This discussion is becoming interesting.
I don`t say, that we should not support the "healthy" function of tumor supressing proteins, in that way I am speaking of things like enhancing DNA repair in order to prevent deletion of P53 genes or any unwanted epigenetic changes, but not of boosting the level of P53 in cells, where it is functioning normally or is already overexpressed due to aging.
I have read a review in which the paper mentioning the "super 53mice", which develop less tumors and live to a normal age, was quoted. I have also read the paper now.
The authors of the super P53mice study have worked with other methods, not just implementing P53 cDNA or any modified "superversions" of this protein but a whole segment including introns and other regulating genes. It is indeed interesting, but we should not forget studies in which a stronger P53 function lead to fewer cancers and accelerated aging. So it is note worthy to say that P53 binds to MnSOD in mitochondria, disactivating its function and leading to apoptosis and cell damage, an action which could be a sideeffect of a higher P53 exp
ression. (1) On the other side (mitochondria targeted) telomerase is doing something similar and is also enhancing mitochondrial stress.

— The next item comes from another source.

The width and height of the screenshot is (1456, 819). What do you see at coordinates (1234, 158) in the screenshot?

I have used resveratrol several times as an example for this very strange behaviour.
Resveratrol is not only supressing P16 but also P53 through activation of SIRT-1 and deacetylation of P53. (2)
Inactivation of Sirt1 and 2 leads to activation of P53. (3)

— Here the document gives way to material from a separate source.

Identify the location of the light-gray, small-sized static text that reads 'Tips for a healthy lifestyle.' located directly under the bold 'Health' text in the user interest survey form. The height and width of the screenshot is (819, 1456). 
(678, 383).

Furthermore it is deacetylating the retinoblastoma (RB) factor and on this way contributing to the inactivation of RB. (4)
What is really irritating me, is that this compound, resveratrol, is lowering the level and effectivity of 3 important tumor supressor proteins (P53, P16, RB)

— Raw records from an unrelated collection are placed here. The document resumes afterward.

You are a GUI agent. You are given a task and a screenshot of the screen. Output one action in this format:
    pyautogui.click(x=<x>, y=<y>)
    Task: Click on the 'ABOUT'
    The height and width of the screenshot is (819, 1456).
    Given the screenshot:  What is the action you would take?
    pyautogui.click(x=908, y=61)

and is plus activating telomerase
and despite all of this facts it is: cancer protective
I think this whole stuff is not so easy as it seems, and I would also need time to read more about it, right now I am learning for exams and have a lack of time but I will try to read more after that.
Zhao Y, Chaiswing L, Velez JM, Batinic-Haberle I, Colburn NH, Oberley TD, St Clair DK.
p53 translocation to mitochondria precedes its nuclear translocation and targets mitochondrial oxidative defense protein-manganese superoxide dismutase.
Cancer Res. 2005 May 1;65(9):3745-50.
Cao C, Lu S, Kivlin R, Wallin B, Card E, Bagdasarian A, Tamakloe T, Wang WJ, Song X, Chu WM, Kouttab N, Xu A, Wan Y.
SIRT1 confers protection against UVB- and H(2)O(2)-induced cell death via modulation of p53 and JNK in cultured skin keratinocytes.
J Cell Mol Med. 2008 Aug 4. [Epub ahead of print]
Brooks CL, Gu W.
p53 Activation: a case against Sir.
Cancer Cell. 2008 May;13(5):377-8.
Wong S, Weber JD.
Deacetylation of the retinoblastoma tumour suppressor protein by SIRT1.
Biochem J. 2007 Nov 1;407(3):451-60.
Edited by aidanpryde, 30 September 2008 - 04:04 PM.